◆ TEXT PASSAGE
══════════

Protect your digital assets after death

How to protect your digital assets once you are gone.

protecting digital assets

Our lives are moving online more and more each day as we back up photos and communications to the cloud. Some people are going as far as using online money with cryptocurrency.

 But how many of us have thought about where these assets go after our death? Who has the rights to access them? And how do we prevent them from getting lost once we have gone?

What are digital assets?

Before we are even able to think about what we need to do to protect our digital assets, we need to consider if our digital assets are actually assets.

The term “digital asset” can be hard to define as it is often not referring to an “asset” in the strictest sense of the word and is instead referring to “information”.

This causes issues because assets and information are treated very differently on death, so it is important to keep the distinction in mind when considering your estate planning.

Because assets and information are treated so differently, if you state in your will what you would like to happen to these assets, it is never guaranteed that these wishes will be followed.

Why are traditional assets easier to manage?

On death, personal representatives (PRs) can deal with your assets under long-established legal principles. As long as they have a grant of representation that they can provide to the custodian (e.g., a bank), they can handle and distribute your assets according to your will.

More often than not, information held by custodians tends to be provided, without any problems, along with the assets themselves. However, “pure” information – that is information that does not go with an asset – can be harder to get, and you are likely to need some legal ruling or a legitimate reason for the information to be shared.

Why are digital assets not dealt with in the same way?

Digital assets, such as cryptocurrencies, can blur the distinction between information and asset as the asset can only be passed on through the sharing of information. For example, for a beneficiary to inherit any cryptocurrency (the asset) they will need to inherit the pass key (the information). To complicate matters further, there is often not a custodian (such as a bank) that the PR can wave a grant to in order to gain access to the assets.

To make sure your PRs can access these digital assets, you will need to share the information with them, whether that be in a sealed letter for them to open on your passing or telling them during your lifetime.

Who can access your photos?

Similar issues are faced when a loved one is trying to access sentimental assets which are kept online, such as emails or photos.

From recent cases where someone has gone to court to gain a loved one’s digital assets, we can see that some service providers view cloud-stored photos or emails etc. as information, not assets; therefore, they believe that PRs have no legal right to access them, leaving us all to rely on the terms and conditions we agree to when signing up to the service.

Of course, there is a simple solution: share your passwords with your PR either in written or verbal form. But this provides a security risk, not to mention that it is a breach of contract.

══════════

◆ QUESTIONS TO ANSWER
1/ List every heading in the article on digital assets after death that is phrased as a question.
2/ Print everything in the article on digital assets after death from "To make sure" down to "emails or photos.".
The items that follow come from a different source than the article above.

◆ THE DATA
══════════

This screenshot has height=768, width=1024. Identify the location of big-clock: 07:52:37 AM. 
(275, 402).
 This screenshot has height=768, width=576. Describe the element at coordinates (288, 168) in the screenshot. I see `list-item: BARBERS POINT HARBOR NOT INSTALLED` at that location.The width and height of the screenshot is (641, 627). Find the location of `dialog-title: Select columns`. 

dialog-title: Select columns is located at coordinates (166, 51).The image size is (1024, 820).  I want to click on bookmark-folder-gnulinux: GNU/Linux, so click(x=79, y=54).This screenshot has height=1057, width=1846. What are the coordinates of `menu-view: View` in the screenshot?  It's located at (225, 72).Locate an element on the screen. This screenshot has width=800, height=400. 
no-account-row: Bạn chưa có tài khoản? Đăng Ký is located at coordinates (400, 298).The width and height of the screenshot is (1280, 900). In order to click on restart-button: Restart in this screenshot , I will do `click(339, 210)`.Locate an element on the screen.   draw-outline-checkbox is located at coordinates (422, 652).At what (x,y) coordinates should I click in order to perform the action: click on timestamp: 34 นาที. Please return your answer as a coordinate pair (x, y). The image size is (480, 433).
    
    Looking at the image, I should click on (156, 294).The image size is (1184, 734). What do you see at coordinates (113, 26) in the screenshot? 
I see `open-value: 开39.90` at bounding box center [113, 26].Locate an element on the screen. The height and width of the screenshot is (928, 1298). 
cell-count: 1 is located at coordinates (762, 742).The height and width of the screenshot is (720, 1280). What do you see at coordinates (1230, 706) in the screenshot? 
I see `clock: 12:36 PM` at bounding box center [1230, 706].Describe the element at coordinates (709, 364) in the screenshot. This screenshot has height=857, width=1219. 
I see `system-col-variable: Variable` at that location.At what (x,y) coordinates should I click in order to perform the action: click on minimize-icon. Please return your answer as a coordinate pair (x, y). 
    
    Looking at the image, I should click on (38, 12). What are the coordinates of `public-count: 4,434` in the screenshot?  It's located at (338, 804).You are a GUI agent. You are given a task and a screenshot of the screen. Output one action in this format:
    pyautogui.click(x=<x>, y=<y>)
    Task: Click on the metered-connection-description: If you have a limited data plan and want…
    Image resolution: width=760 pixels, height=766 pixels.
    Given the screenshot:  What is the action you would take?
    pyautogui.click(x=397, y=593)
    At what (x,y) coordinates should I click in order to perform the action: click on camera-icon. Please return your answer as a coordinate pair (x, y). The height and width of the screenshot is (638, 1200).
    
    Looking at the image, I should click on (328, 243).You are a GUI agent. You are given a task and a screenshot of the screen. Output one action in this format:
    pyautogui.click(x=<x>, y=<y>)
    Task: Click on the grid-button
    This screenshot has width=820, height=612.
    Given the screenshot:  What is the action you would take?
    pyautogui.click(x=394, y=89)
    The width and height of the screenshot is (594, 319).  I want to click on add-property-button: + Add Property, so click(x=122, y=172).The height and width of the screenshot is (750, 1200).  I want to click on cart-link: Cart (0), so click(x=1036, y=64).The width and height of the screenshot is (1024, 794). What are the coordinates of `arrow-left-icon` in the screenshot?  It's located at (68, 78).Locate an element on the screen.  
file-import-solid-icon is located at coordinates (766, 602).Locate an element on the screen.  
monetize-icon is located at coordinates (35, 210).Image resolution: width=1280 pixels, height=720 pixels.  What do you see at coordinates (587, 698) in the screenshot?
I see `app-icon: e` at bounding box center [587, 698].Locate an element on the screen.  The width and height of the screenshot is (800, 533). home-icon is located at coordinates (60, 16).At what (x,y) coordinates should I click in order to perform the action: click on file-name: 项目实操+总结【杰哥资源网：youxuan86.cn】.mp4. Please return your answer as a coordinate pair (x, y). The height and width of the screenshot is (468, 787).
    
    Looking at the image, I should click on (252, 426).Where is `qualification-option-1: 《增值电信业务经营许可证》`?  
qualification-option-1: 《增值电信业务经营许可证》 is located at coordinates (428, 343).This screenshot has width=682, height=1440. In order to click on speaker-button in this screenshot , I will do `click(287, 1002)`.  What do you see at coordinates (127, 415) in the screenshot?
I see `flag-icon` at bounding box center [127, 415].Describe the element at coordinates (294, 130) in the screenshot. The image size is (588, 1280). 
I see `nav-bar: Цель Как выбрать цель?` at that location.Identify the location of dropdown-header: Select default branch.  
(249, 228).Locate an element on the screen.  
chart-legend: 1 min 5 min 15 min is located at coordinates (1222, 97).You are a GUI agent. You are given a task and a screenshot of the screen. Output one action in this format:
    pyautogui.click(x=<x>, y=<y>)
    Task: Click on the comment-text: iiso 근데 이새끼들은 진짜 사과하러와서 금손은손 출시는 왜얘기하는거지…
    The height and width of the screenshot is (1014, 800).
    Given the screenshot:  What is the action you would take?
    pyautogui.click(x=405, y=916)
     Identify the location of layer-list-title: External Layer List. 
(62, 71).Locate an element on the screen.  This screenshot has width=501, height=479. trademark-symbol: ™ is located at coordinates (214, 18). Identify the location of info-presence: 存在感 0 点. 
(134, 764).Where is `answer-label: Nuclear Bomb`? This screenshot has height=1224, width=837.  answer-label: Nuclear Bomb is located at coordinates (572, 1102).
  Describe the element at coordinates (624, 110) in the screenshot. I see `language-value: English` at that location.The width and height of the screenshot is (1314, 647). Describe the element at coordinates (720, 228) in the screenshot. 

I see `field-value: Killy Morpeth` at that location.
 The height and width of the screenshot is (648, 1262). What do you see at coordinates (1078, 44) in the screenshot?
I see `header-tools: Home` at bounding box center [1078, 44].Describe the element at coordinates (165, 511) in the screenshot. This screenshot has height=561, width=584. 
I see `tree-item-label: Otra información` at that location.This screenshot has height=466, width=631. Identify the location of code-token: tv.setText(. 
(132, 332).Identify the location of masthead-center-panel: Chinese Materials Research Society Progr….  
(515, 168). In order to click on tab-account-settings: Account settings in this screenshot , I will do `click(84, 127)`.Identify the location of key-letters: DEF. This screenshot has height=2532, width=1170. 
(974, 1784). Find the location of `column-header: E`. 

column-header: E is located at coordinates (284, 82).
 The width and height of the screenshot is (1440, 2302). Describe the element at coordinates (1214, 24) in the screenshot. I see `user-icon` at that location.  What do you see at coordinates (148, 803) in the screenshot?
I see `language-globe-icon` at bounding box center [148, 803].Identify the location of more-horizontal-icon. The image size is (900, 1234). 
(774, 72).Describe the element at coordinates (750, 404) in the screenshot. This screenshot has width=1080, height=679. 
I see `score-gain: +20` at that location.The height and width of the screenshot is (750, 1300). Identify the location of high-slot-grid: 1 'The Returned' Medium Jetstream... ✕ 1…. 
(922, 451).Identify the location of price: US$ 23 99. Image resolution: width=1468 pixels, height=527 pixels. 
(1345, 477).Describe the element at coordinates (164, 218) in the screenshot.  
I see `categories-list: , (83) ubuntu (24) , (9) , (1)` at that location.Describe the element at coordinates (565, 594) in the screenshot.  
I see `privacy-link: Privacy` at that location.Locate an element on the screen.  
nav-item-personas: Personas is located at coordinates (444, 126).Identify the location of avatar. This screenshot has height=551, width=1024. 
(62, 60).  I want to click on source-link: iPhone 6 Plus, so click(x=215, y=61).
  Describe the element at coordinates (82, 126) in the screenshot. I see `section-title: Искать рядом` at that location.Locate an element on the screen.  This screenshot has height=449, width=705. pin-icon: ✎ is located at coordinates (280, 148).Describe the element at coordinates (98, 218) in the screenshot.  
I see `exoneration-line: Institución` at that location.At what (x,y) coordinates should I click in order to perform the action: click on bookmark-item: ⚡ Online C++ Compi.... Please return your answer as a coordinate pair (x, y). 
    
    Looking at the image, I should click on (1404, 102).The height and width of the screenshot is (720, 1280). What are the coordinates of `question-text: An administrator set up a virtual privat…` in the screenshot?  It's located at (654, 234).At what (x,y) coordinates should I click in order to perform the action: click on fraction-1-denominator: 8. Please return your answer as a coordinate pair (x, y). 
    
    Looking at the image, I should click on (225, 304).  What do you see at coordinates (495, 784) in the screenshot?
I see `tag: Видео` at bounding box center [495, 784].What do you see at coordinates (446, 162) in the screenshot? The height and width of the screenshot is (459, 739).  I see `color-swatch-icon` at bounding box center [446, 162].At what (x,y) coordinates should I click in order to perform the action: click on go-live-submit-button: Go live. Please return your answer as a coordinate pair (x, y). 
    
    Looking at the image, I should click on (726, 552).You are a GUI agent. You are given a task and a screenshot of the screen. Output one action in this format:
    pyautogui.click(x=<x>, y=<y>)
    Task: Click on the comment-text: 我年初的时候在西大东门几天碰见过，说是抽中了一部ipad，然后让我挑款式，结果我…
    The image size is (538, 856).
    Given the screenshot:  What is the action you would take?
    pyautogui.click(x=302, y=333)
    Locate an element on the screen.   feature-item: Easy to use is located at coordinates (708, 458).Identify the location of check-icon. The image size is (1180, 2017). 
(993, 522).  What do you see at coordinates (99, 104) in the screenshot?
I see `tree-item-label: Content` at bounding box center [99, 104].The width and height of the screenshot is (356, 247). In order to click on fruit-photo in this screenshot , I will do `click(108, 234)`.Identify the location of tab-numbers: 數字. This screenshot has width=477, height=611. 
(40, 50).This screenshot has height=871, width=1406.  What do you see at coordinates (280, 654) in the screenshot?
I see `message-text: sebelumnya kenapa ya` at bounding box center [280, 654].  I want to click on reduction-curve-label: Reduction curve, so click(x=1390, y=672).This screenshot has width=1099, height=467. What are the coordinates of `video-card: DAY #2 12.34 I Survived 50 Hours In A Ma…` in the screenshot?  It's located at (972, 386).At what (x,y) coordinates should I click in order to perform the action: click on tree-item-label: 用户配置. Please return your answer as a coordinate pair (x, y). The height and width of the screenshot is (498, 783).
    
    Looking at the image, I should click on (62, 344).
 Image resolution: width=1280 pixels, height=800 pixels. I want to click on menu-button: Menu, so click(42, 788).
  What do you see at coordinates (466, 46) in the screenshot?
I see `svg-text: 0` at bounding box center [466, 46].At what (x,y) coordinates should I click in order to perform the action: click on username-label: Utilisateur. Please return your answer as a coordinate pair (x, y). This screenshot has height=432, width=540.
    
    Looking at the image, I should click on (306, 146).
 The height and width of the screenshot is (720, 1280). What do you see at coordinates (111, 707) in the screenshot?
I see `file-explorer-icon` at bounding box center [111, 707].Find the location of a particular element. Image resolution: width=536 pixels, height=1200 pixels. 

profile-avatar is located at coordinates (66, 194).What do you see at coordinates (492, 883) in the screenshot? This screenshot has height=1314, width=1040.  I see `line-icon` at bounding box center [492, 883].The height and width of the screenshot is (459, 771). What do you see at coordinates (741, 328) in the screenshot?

══════════

◆ SOLUTION SET
1/
What are digital assets?
Why are traditional assets easier to manage?
Why are digital assets not dealt with in the same way?
Who can access your photos?

2/
To make sure your PRs can access these digital assets, you will need to share the information with them, whether that be in a sealed letter for them to open on your passing or telling them during your lifetime.

Who can access your photos?

Similar issues are faced when a loved one is trying to access sentimental assets which are kept online, such as emails or photos.